Patients with an acute onset of the temporal crescent syndrome should undergo neuroimaging. Typically, computed tomography (CT) scan is the initial imaging to determine the underlying etiology in the acute setting (e.g., hemorrhage). If the CT scan is non-diagnostic or if further delineation of a CT lesion is necessary, then magnetic resonance imaging (MRI) may be helpful in the absence of pathology on CT scan. Gradient echo sequences and T2 weighted spin-echo sequences can be used to detect subtle lesions (e.g., hemorrhage) in the monocular temporal crescent syndrome. 
Management, treatment, and prognosis depend on the underlying etiology of the syndrome.
The Preserved Temporal Crescent
Banton et al, described homonymous hemianopia visual field defects in 4 of their patients with preservation of the temporal crescent , one of the theories of this preservation is that the striate cortex is supplied by 4 different vessels with variable dominance which accounts for the different types of field defects manifesting in an occipital injury; the calcarine, posterior temporal and parieto- occipital branches of the posterior cerebral artery and occipital branches of the anterior cerebral artery. This finding usually implies contralateral occipital lobe ischemia sparing less than 10% of striate cortex (or geniculocalcarine connections). However, in the case series by Lepore , 19% of patients with preserved temporal crescent had lesions confined to the optic radiations rather than striate cortex. 

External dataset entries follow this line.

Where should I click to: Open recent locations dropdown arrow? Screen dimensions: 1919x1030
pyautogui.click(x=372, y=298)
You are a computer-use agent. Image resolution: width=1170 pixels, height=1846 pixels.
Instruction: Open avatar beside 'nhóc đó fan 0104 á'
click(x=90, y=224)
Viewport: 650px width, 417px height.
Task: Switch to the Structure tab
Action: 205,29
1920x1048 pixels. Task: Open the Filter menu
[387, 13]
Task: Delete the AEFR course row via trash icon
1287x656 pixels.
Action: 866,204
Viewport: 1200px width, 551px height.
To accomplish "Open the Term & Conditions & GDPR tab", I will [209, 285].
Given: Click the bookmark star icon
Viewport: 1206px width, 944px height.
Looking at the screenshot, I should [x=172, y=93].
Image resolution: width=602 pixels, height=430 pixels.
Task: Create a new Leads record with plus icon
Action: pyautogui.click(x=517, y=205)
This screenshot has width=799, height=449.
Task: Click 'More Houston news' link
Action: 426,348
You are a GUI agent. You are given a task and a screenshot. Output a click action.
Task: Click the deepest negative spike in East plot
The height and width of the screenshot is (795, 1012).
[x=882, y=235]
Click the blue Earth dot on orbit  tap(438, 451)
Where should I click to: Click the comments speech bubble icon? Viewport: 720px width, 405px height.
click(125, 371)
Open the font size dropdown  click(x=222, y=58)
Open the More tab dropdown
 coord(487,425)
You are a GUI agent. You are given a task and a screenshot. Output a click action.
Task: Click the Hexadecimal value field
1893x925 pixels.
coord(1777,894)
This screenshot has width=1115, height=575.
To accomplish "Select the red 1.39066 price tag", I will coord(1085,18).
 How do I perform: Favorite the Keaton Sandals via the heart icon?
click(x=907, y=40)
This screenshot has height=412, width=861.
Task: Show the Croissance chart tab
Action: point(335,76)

Clinicians should be aware that a monocular temporal crescent visual field defect (temporal crescent syndrome) can occur from a contralateral, anterior occipital cortex lesion. The etiology for the temporal crescent syndrome is typically ischemic infarction or hemorrhage in the acute setting but neoplastic, infectious, infiltrative, and vascular malformation etiologies may also occur. An RAPD should not be present in occipital lesions and careful examination of the retina and optic nerve should be performed to exclude non-occipital causes for the visual field loss. CT or MR scan of the brain may be necessary to confirm the diagnosis and etiology. Treatment should be directed at the underlying cause.